July 17, 2015.
It’s funny what time can do to a person. Many of us resist aging with special face creams or surgery, while others try to find a haircut that doesn’t show that they’re thinning up top at the age of thirty-four. But you do get less angry in time, that’s a universal truth. Thankfully, Kratos never stops being angry. In fact, I’ve often thought it a shame that Santa Monica didn’t fully embrace the ridiculousness of the God of War games, and give him a daft catchphrase.
Digressions, early-onset mid-life crisis, and the oddness of releasing the third game in a trilogy as the first game on your newest console aside, this remaster does one thing very well: it reminds us all that the God of War games were, and still are, a tremendous, visual treat of a video game series, but also that they’re cocks-out fun – the equivalent of a summer blockbuster that nobody should be ashamed of enjoying.
Protagonist Kratos has lost his family, and the long and short of it is that it’s all the Greek God Zeus’ fault, who actually also happens to be his father (so he hasn’t lost all his family, I guess). His journey is one of pure, unadulterated (but with plenty of adultery) rage, interspersed with excruciatingly graphic quick-time events that finish off his foes. And it’s brilliant.
Opening with a scene so bombastic and absurd, you take control of Kratos actually riding a behemoth, the building-(and then some) sized rock-monster (Gaia, if it matters), who is climbing to the top of mount Olympus so you can finish the job on Papa-electric. Nothing ever goes our hero’s way, and before long you’ll have to go through a nine to ten hour kill-a-thon before, hopefully, setting the world to rights. So violent is God of War III, it should come as no surprise that a family reunion soundtracked by Cats in the Cradle isn’t on the cards.
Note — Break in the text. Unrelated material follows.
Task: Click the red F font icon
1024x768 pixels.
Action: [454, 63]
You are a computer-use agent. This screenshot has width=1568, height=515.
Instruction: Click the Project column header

And on a very basic level, this is a well made hack and slash with extraordinary set pieces that take centre stage, and really haven’t been bettered since. Combos are available, but not really required; save for the higher difficulty levels – which are brutal, by the way, and there’s a block button, with dodge mapped to the right stick. You’ll be launching enemies into the air and racking up huge combos before you know it, because it remains as accessible as ever. As is standard for the genre, new weapons unlock as you progress, and so superb are the boss fights (that Chronos fight is incredible), they egg you on, meaning you’ll almost certainly blast through the campaign within a few days.
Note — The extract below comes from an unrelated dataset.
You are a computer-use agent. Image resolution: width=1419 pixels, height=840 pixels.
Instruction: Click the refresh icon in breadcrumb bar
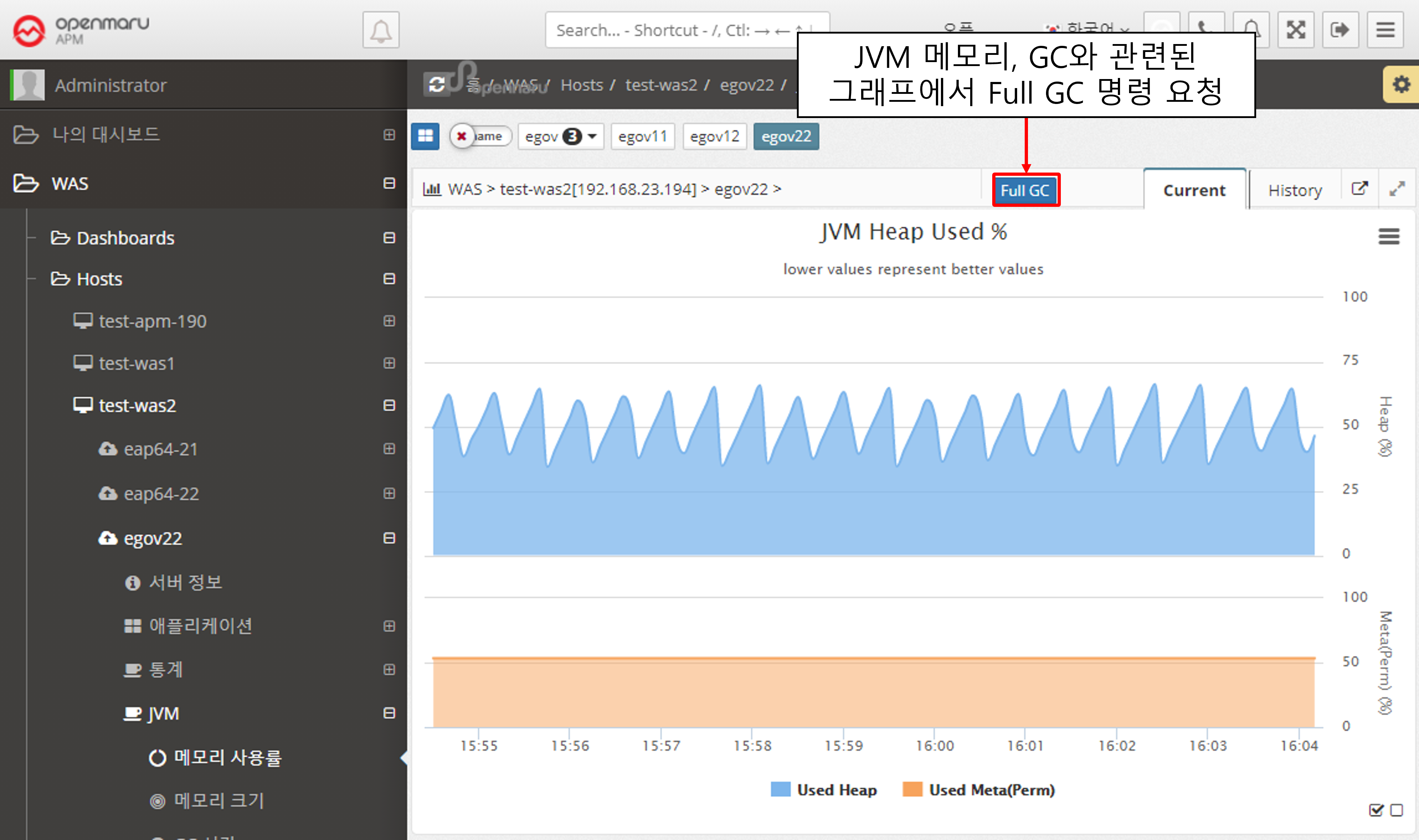[x=437, y=85]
But there’s very little here for returning players, aside the actual remastering itself. A smooth 60fps is the big draw, with the 1080p visuals backing it up. God of War III always looked good, and some of the environments are wonderfully epic in scope, and remain so today. Of course it’s aged slightly, but this really doesn’t look horribly out of place on the PS4; that is, aside from a few textures upon closer inspection. No extra modes, no director’s commentary. It’s unfair, perhaps, to castigate it for being just a simple remaster, but it’s important you know that’s exactly what it is.
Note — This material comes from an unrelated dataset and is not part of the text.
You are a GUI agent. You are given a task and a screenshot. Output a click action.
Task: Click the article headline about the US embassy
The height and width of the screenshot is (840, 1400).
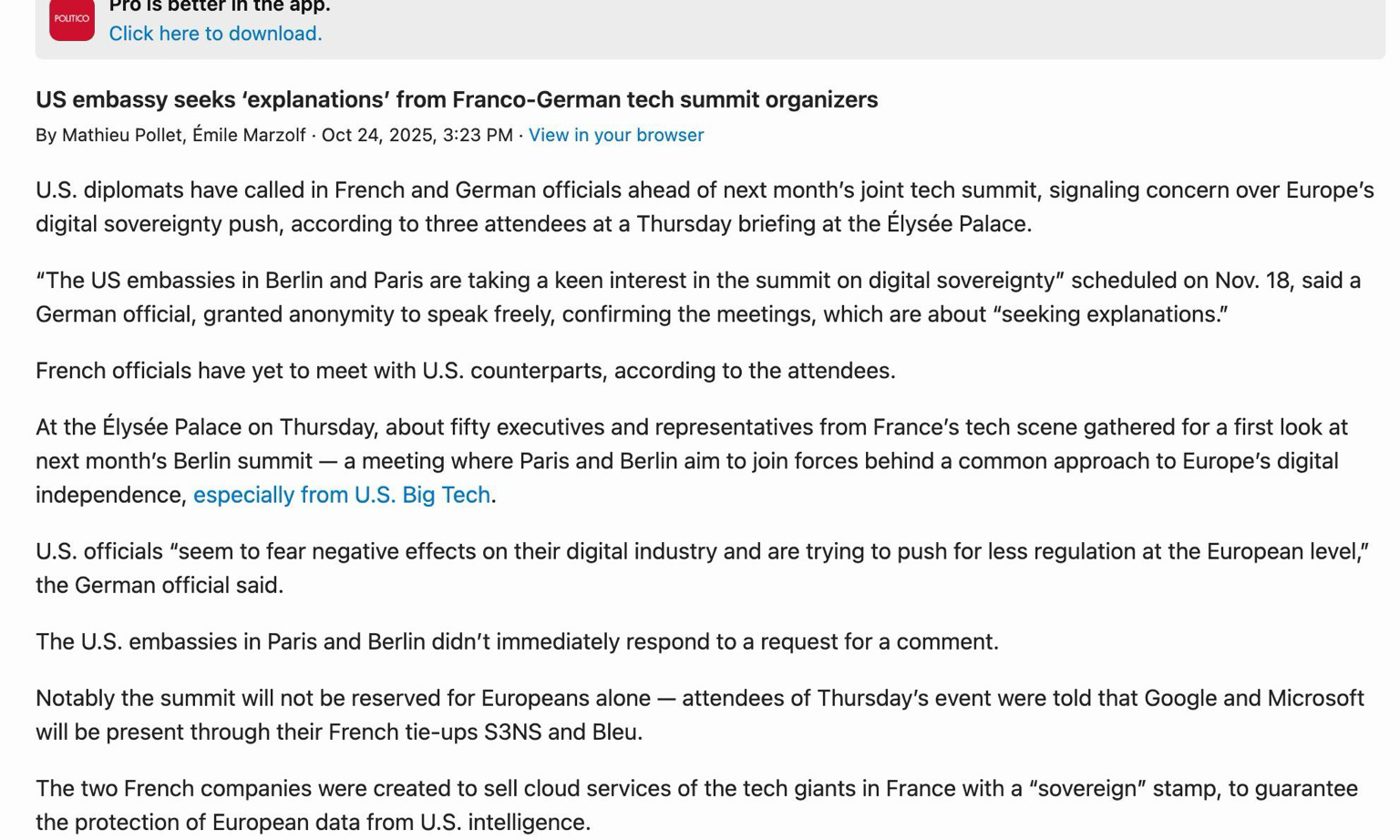pyautogui.click(x=457, y=99)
If you’ve never played a God of War game before, you’re in for a treat. The third is the best installment (though Ascension isn’t nearly as bad as people make it out to be), and this is the best version by far. It’s bombastic, over the top, and feels like a lot of money was spent on it. It’s full of quick-time events, but you get the feeling that in Sony Santa Monica’s minds, every completed action is rewarded with a more bloody, violent result than the last. In that respect, there’s a tremendous catharsis to the combat. You’ll feel an ounce of shame every now and again over just how gratuitous it is, and you’ll cringe as you click L3 and R3 to burst Poseidon’s eyes, but it’s impossible not to feel that it’s rewarding. Kratos is pissed off, and although there’s never even the slightest nod or wink that Sony know it’s way beyond the pale, amazingly, somehow, that overtly sincere nature doesn’t harm Kratos’ adventure.
God of War will never be Shakespeare, but it’s a bloody good time that doesn’t take the player for granted. Maybe that’s why it was remastered, after all, then: to remind us of what games can be, if we just let them take us on a journey. A daft, angry, bald journey, led by a screaming topless Adonis that lets us kill everything that moves. Fair play, Sony.
Still a superb game.
Actually benefits from the 1080/60 treatment.
A reminder of how great the series is.
The remaster is aesthetic-only.
Story will be hard to pick-up for newcomers.
A daft, angry, bald journey, led by a screaming topless adonis that lets us kill everything that moves. Fair play, Sony.